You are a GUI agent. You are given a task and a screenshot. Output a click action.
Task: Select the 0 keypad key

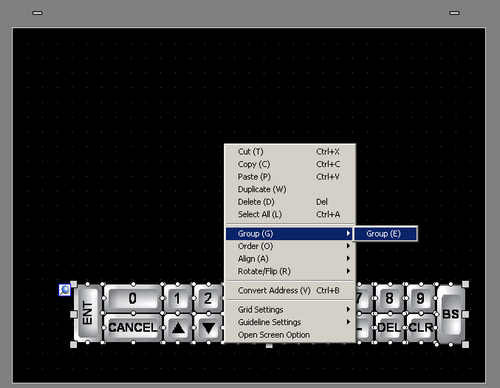(133, 298)
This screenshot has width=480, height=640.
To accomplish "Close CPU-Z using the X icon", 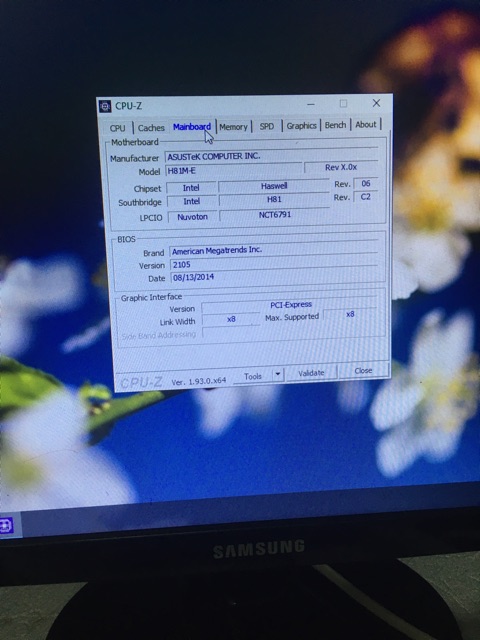I will pos(376,103).
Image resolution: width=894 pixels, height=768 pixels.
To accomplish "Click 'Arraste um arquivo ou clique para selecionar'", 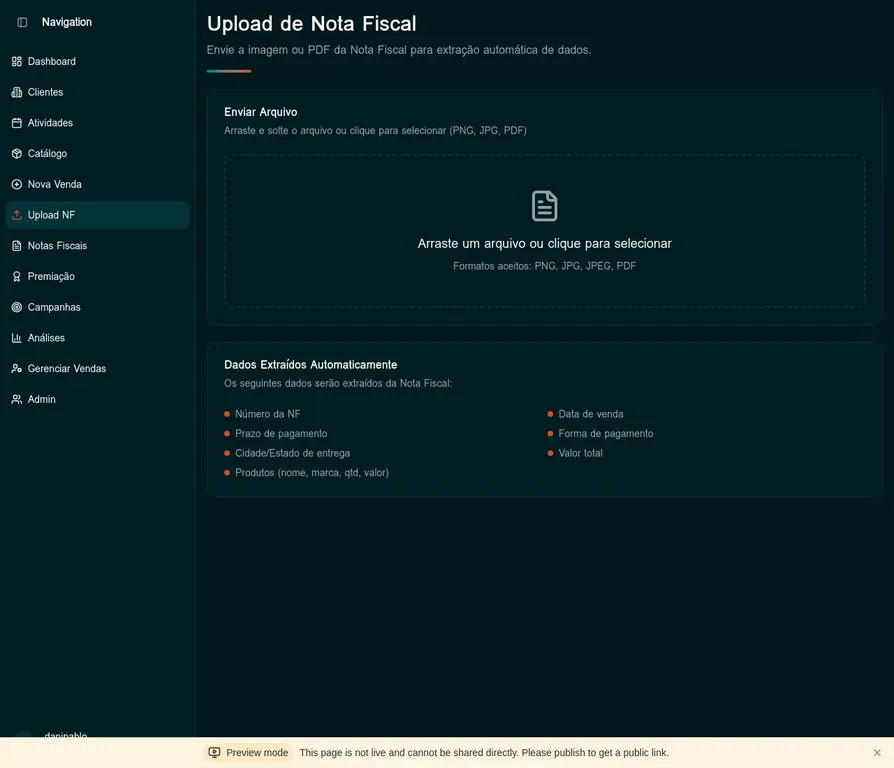I will (x=544, y=244).
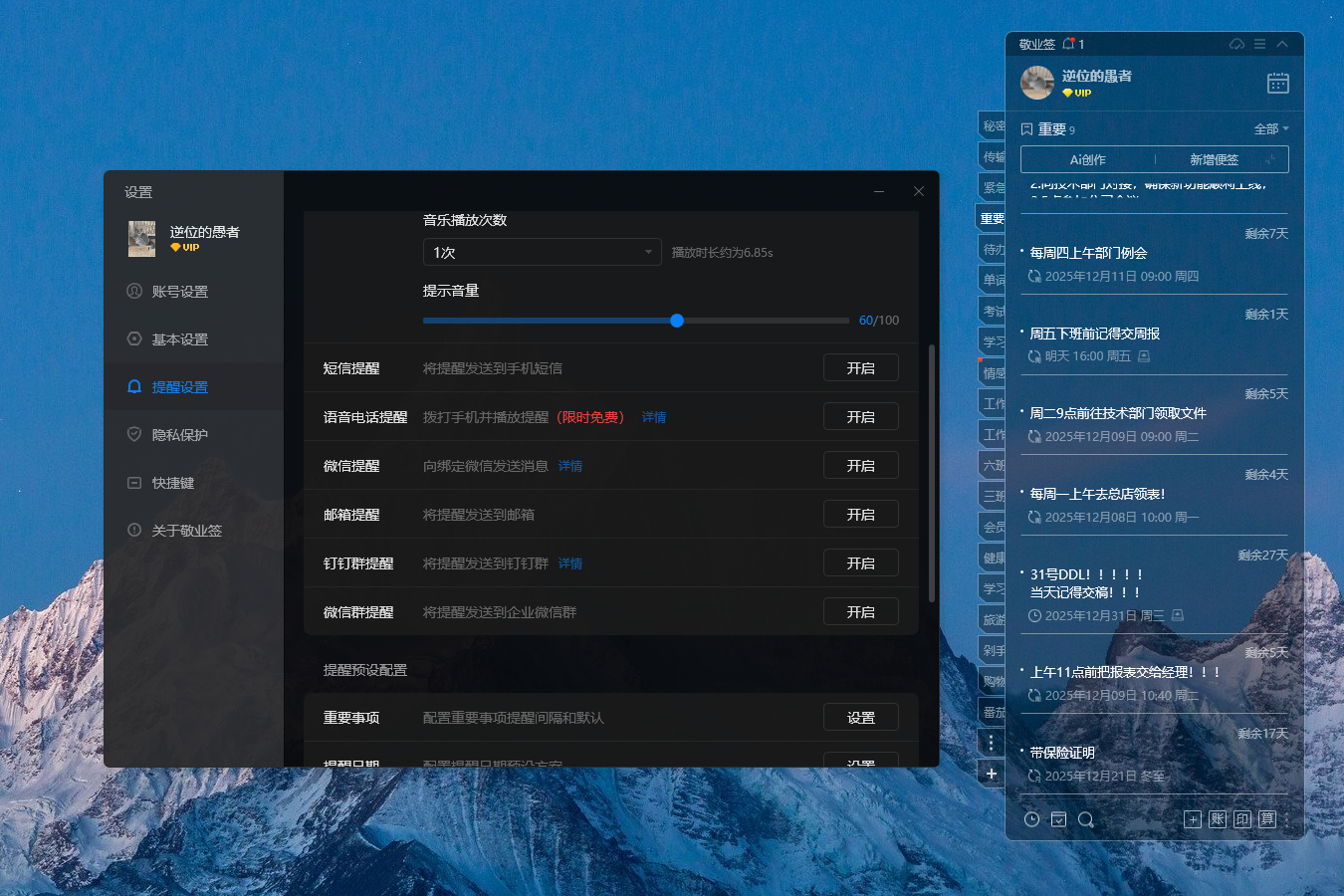
Task: Enable 微信提醒 notifications
Action: pos(860,465)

□ □ □

TASK TO COMPLETE —
Find how many lines contain "screenshot" in the data. Write that number and nothing else.

SOLUTION FOR THIS EXERCISE —
2